WASHINGTON, June 21, 2022 – Public Knowledge, non-profit public interest group, further advocated Thursday support for the Digital Platform Commission Act introduced in the Senate in May that would create a new federal agency designed to regulate digital platforms on an ongoing basis.

“We need to recognize that absolutely the time is now. It is neither too soon nor too late,” said Harold Feld, senior vice president at Public Knowledge.

The DPCA, introduced by Senator Michael Bennet, D-CO., and Representative Peter Welch, D-VT., would, if adopted, create a new federal agency designed to “provide comprehensive, sector-specific regulation of digital platforms to protect consumers, promote competition, and defend the public interest.”
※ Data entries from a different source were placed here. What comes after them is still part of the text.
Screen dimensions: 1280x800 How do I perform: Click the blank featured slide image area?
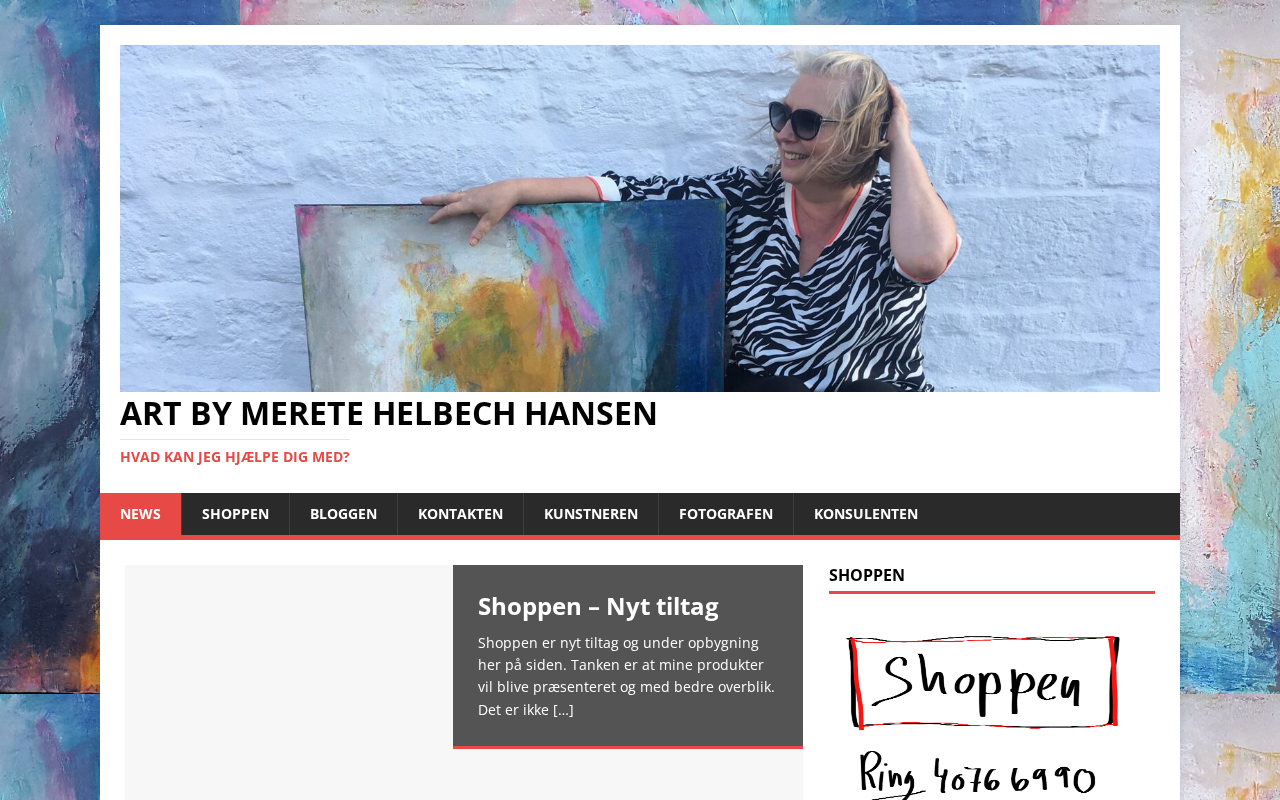[x=289, y=682]
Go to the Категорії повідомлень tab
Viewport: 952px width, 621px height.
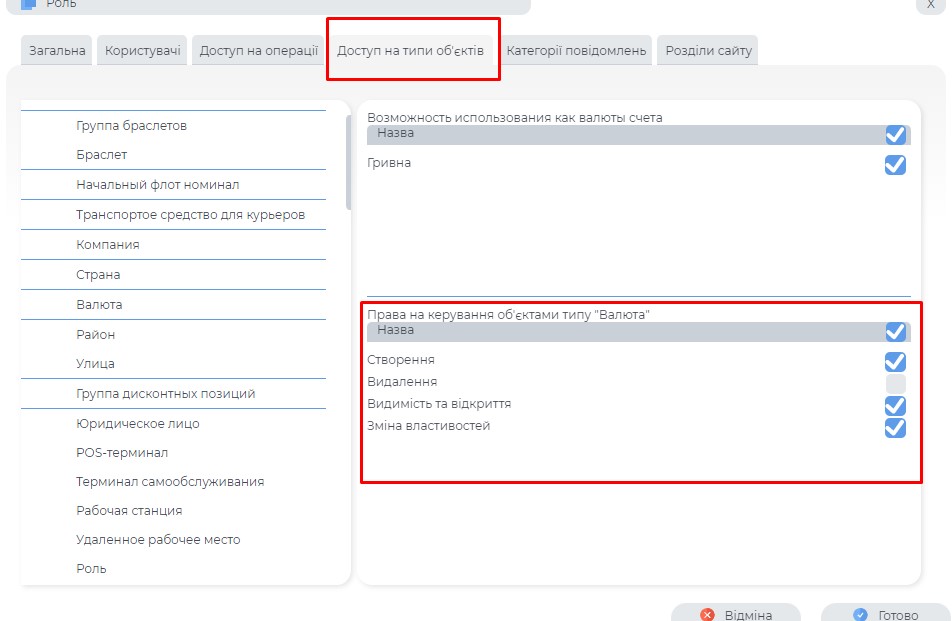(x=576, y=50)
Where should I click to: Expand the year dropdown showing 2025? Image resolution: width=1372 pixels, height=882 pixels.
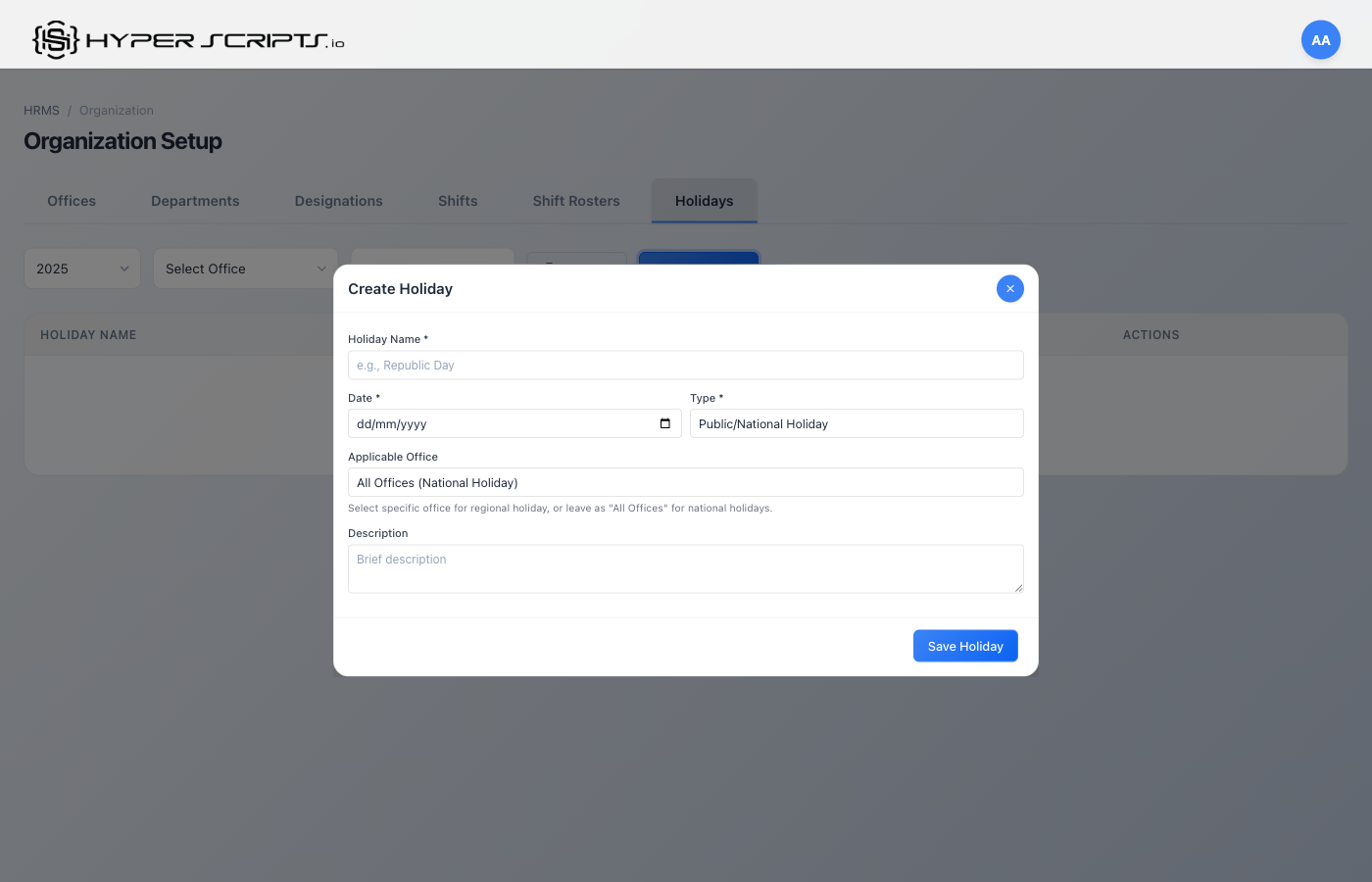point(81,268)
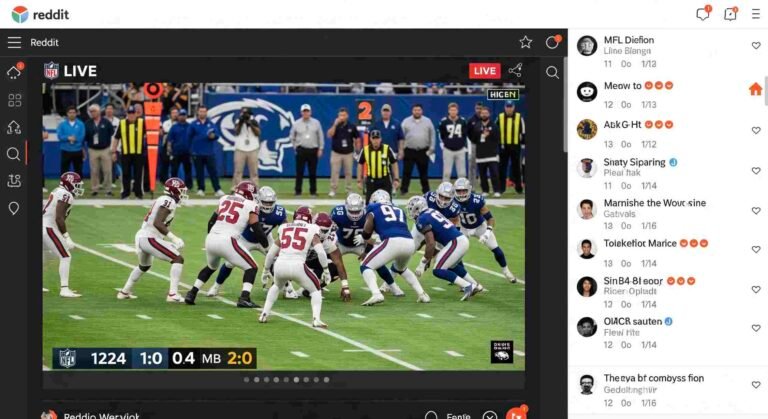Click the football game video frame
The width and height of the screenshot is (768, 419).
tap(283, 230)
The independent body would conduct hearings, research and investigations all while promoting competition and establishing rules with appropriate penalties.
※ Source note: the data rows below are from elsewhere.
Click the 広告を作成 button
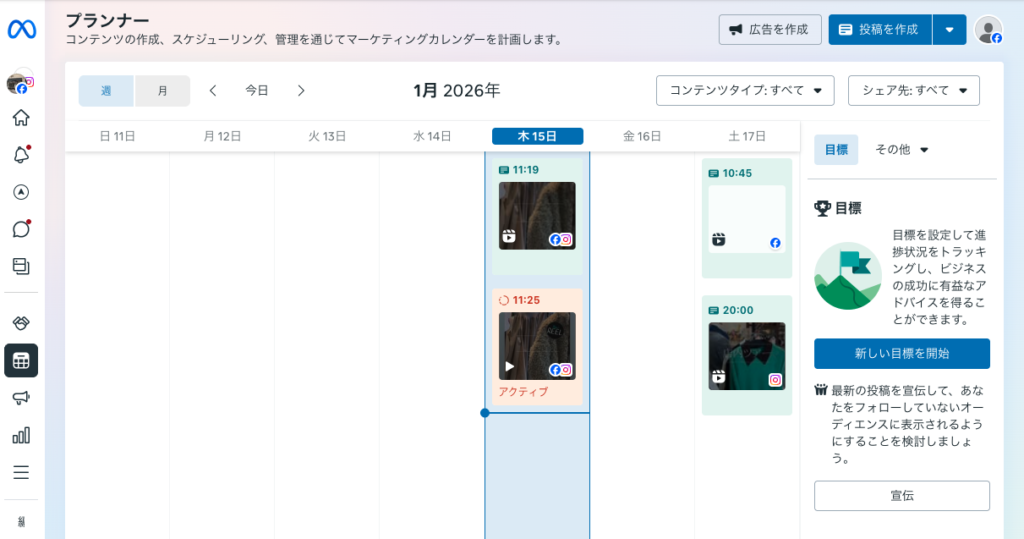This screenshot has width=1024, height=539. click(x=770, y=30)
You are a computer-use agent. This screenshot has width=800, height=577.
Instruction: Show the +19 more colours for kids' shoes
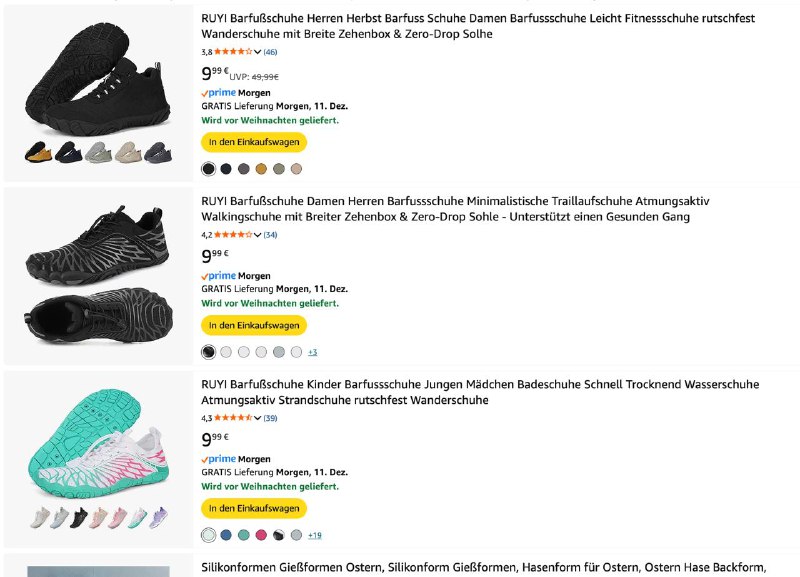click(314, 535)
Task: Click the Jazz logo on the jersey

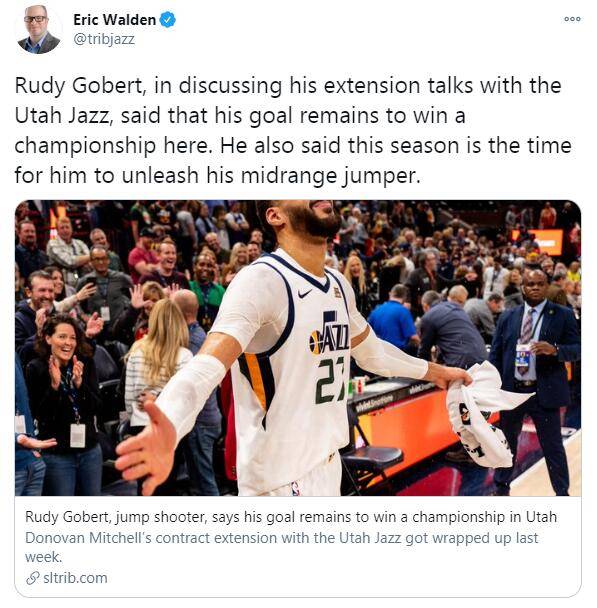Action: pos(329,334)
Public Knowledge primarily focuses on competition in the digital marketplace. It champions for open internet and has openly advocated for antitrust legislation that would limit Big Tech action in favor of fair competition in the digital marketspace.

Feld published a book in 2019 titled, “The Case for the Digital Platform Act: Breakups, Starfish Problems and Tech Regulation.” In it, Feld explains the need for a separate government agency to regulate digital platforms.

Digital regulation is new but has rapidly become critical to the economy, continued Feld. As such, it is necessary for the government to create a completely new agency in order to provide the proper oversight.

In the past, Congress empowered independent bodies with effective tools and expert teams when it lacked expertise to oversee complex sectors of the economy but there is no such body for digital platforms, said Feld.

“The reality is that [Congress] can’t keep up,” said Welch. This comes at a time when antitrust action continues to pile up in Congress, sparking debate across all sides of the issue.